■ **Exercise**
Could you repeat the lines below word for word, from the first line up to and including the line containing "Looking at the", leaving out the pictures?

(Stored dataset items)
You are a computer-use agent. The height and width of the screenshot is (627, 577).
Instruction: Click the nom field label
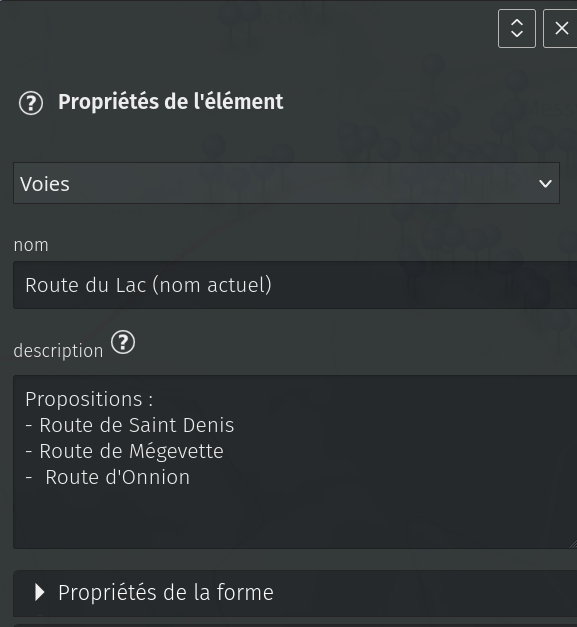(31, 245)
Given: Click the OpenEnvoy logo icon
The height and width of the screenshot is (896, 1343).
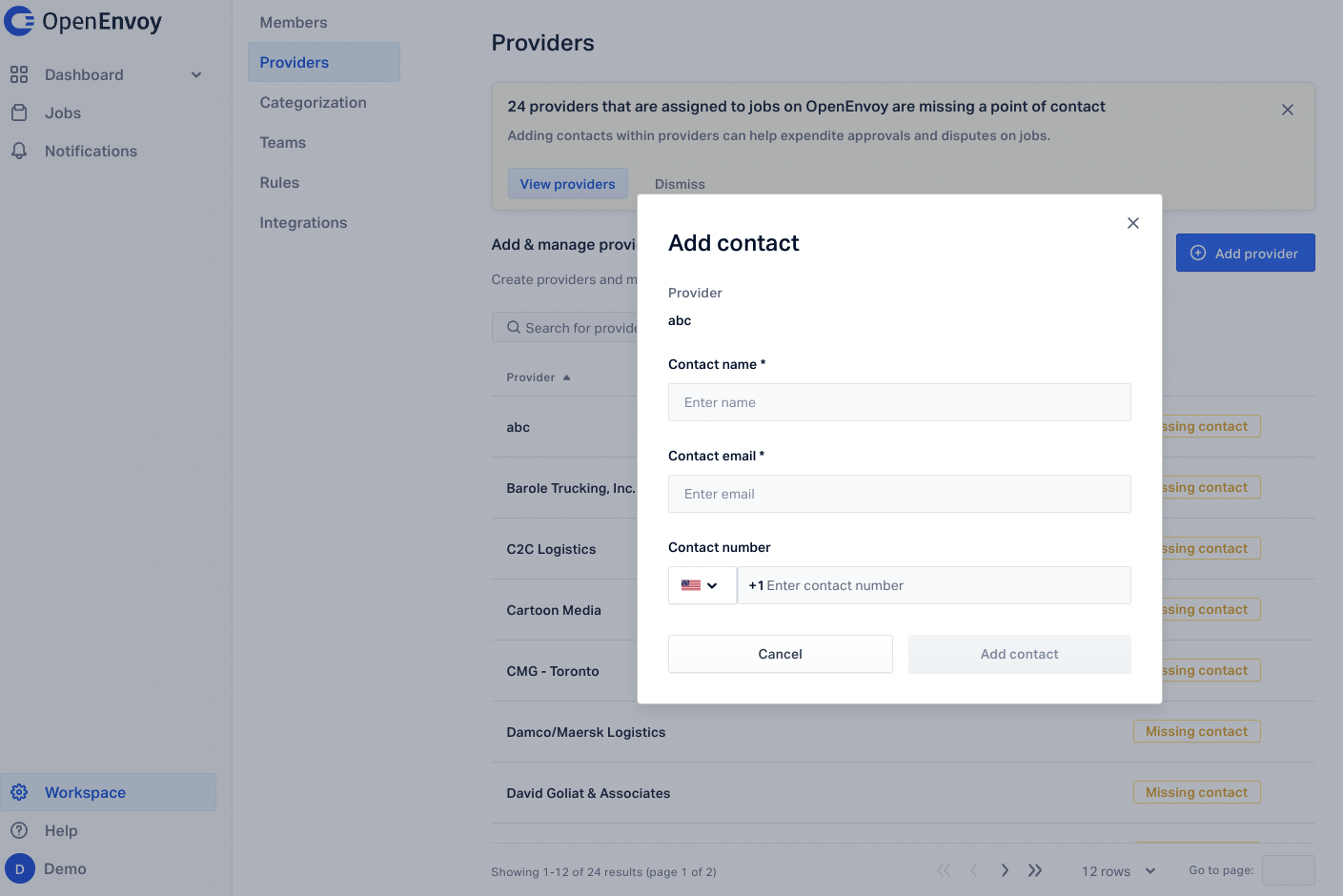Looking at the screenshot, I should tap(19, 21).
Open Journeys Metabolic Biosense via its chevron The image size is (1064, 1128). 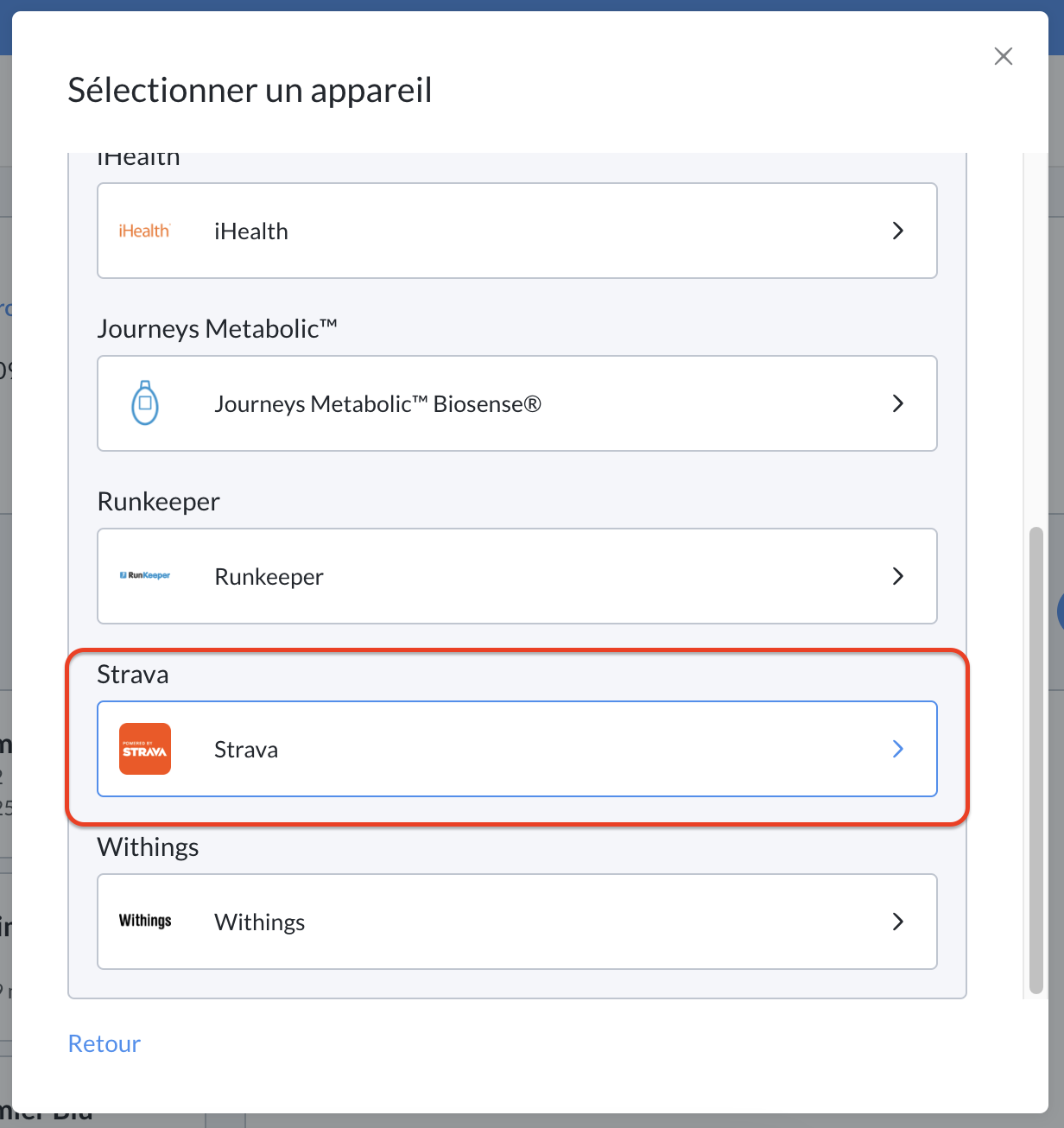point(898,403)
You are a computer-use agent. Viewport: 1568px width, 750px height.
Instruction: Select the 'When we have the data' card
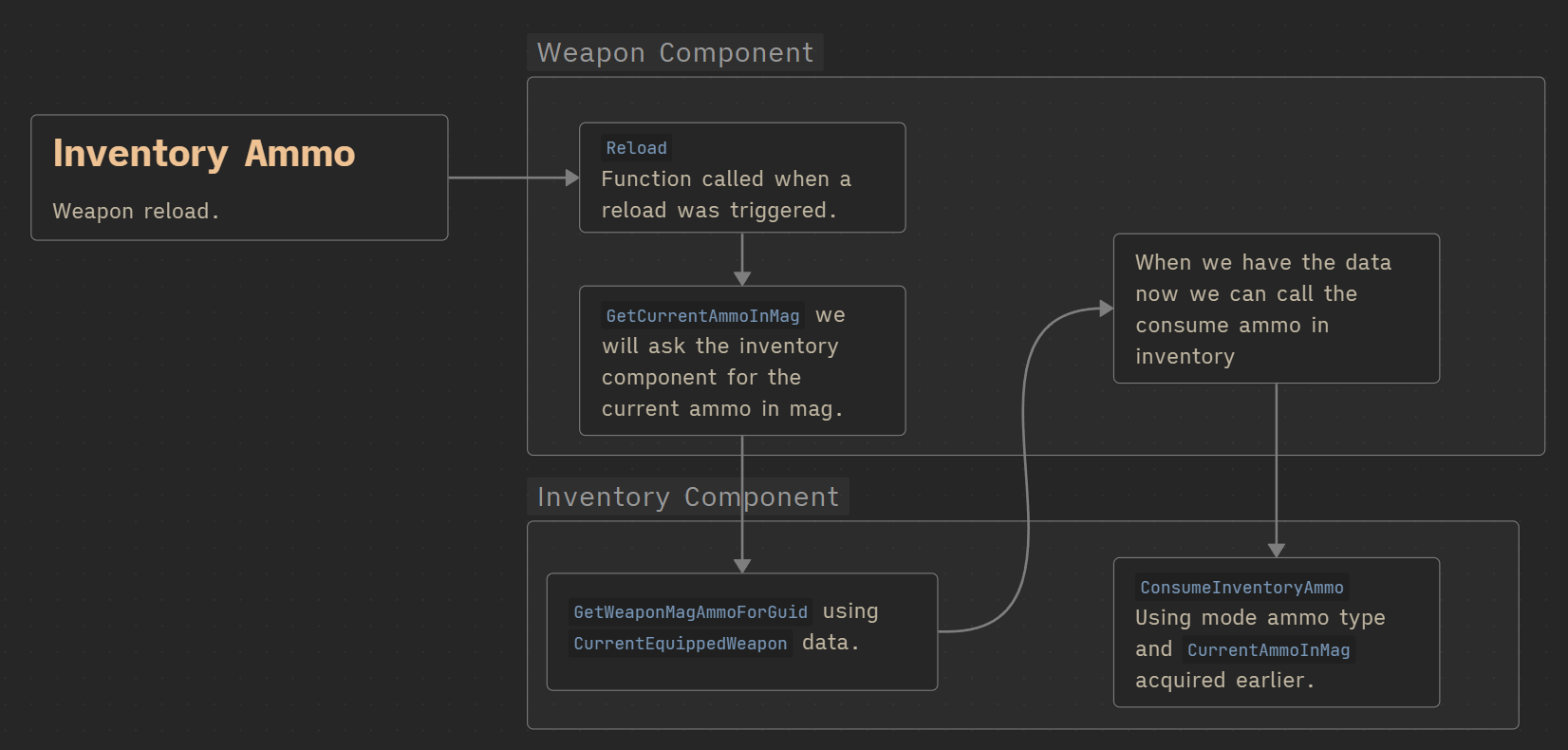1275,309
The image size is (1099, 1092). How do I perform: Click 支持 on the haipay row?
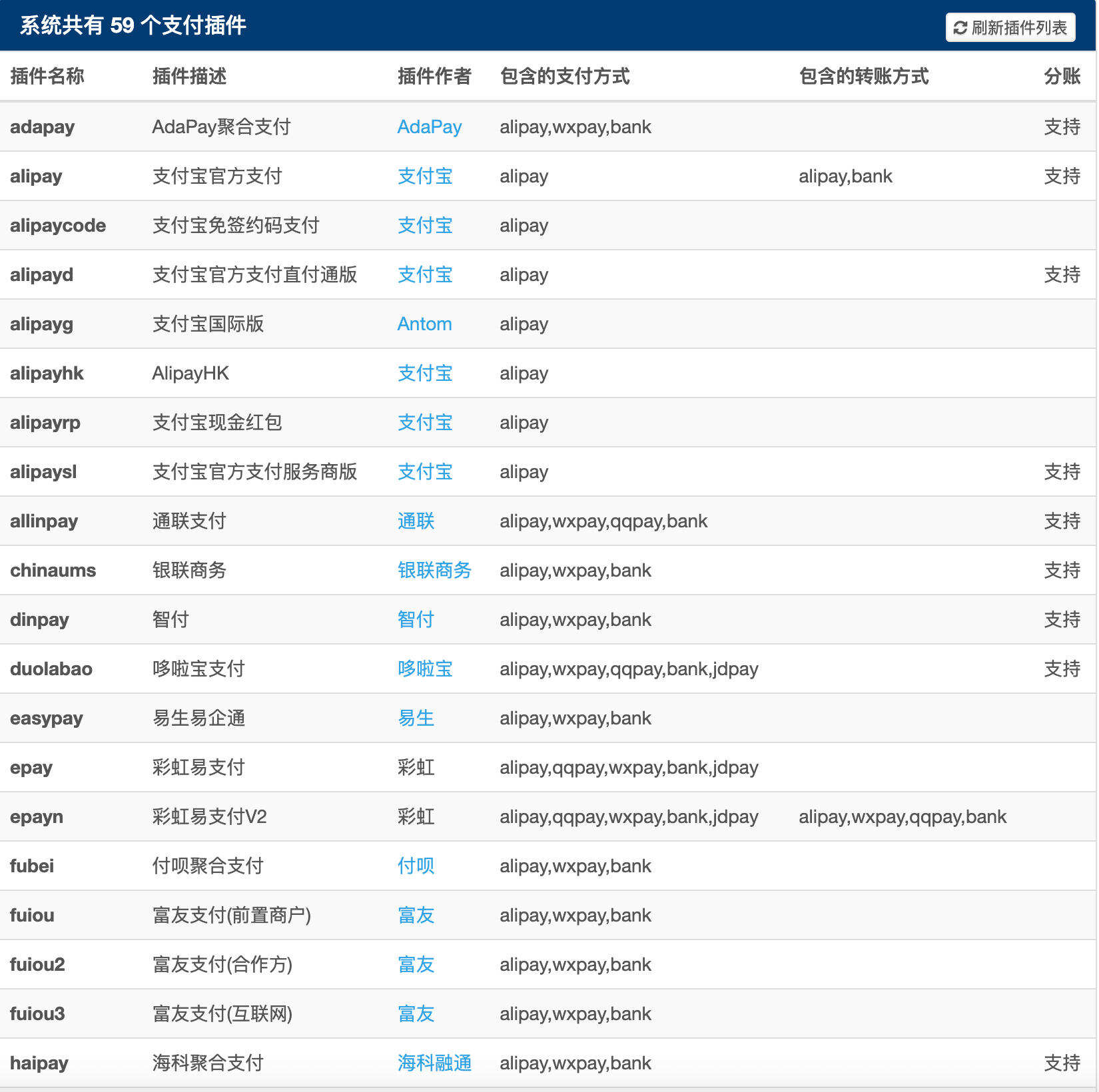(1062, 1063)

■ **The output**
You are a computer-use agent. The height and width of the screenshot is (627, 577).
Instruction: Click the nom field label
(31, 245)
Given: Click the OpenEnvoy logo icon
The height and width of the screenshot is (896, 1343).
Looking at the screenshot, I should tap(19, 21).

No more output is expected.